TASK DETAILS. Write out each of the following rows word for word, leaving the pictures out of your answer.

SUPPLIED RECORDS.
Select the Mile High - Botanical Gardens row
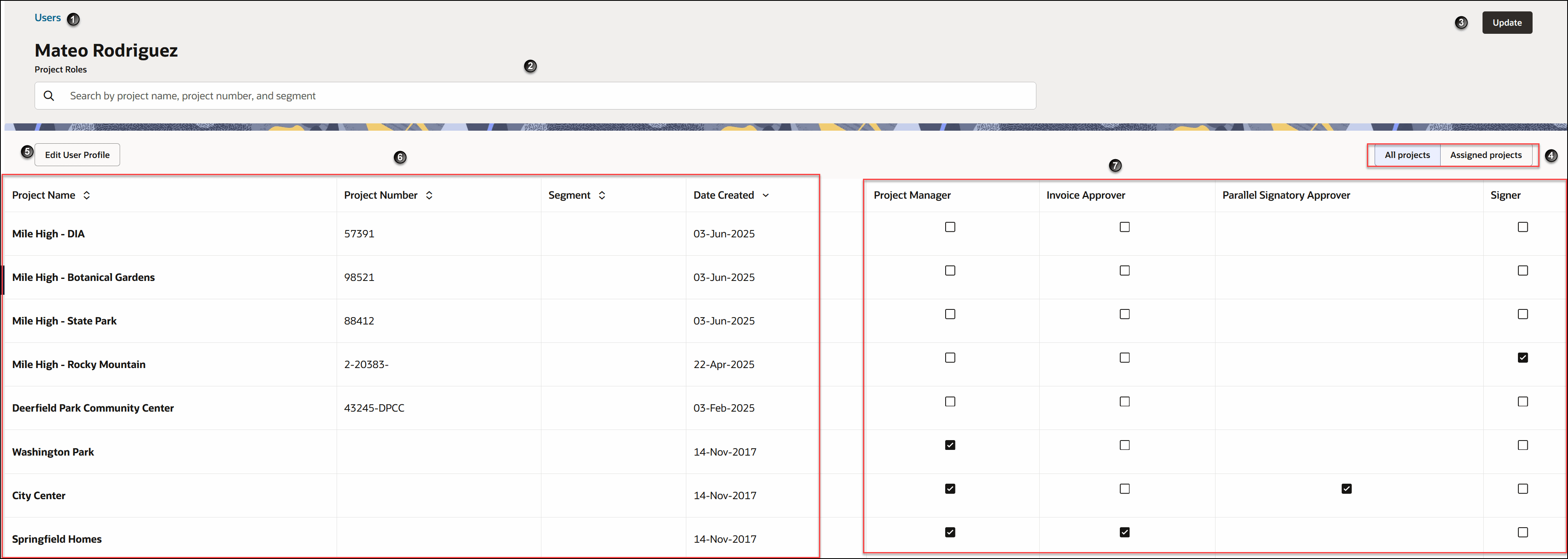This screenshot has width=1568, height=559. [83, 277]
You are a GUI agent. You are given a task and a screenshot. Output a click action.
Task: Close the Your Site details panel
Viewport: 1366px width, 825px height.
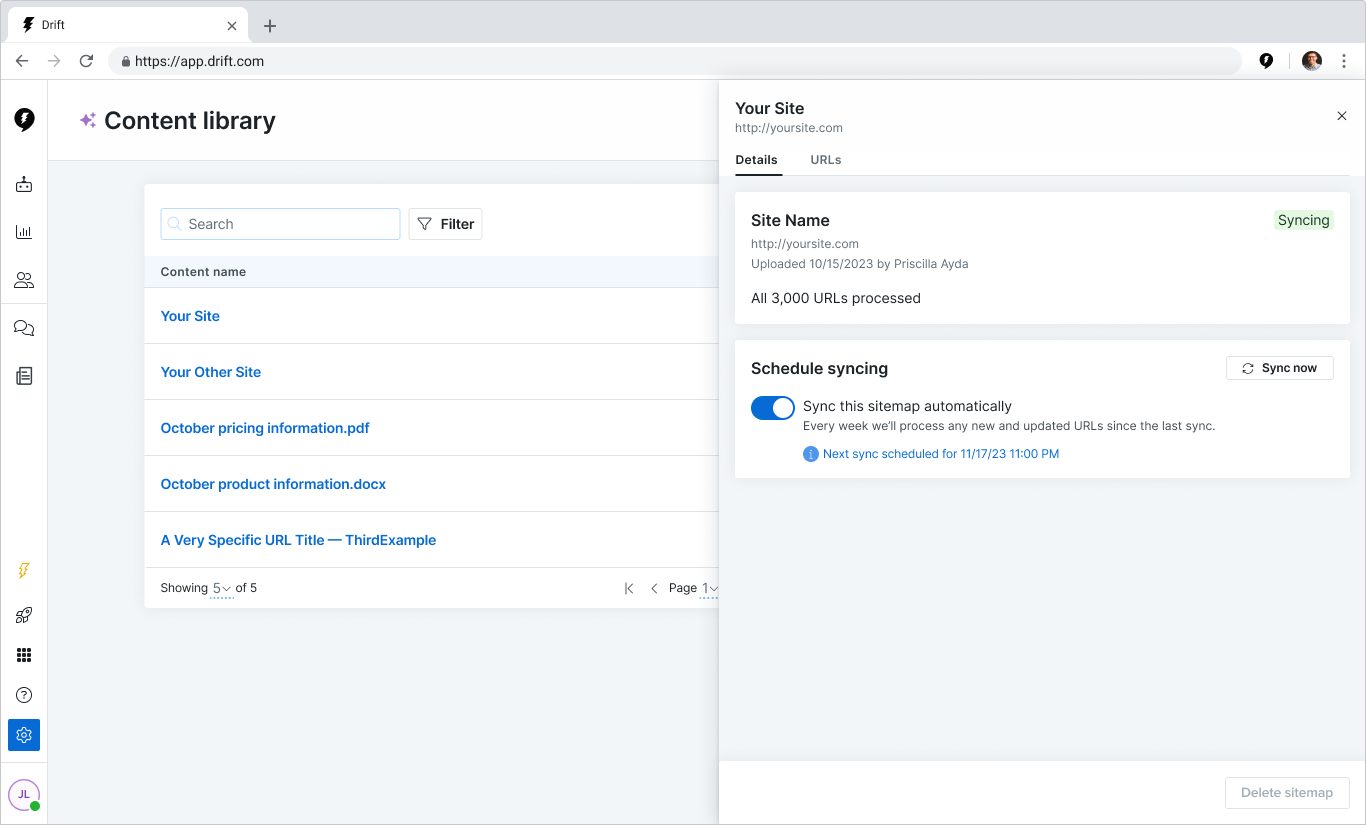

ANSWER TO THIS TASK.
Select the Mile High - Botanical Gardens row
This screenshot has width=1568, height=559. [83, 277]
You are a GUI agent. You are given a task and a screenshot. Output a click action.
Task: Close the Your Site details panel
Viewport: 1366px width, 825px height.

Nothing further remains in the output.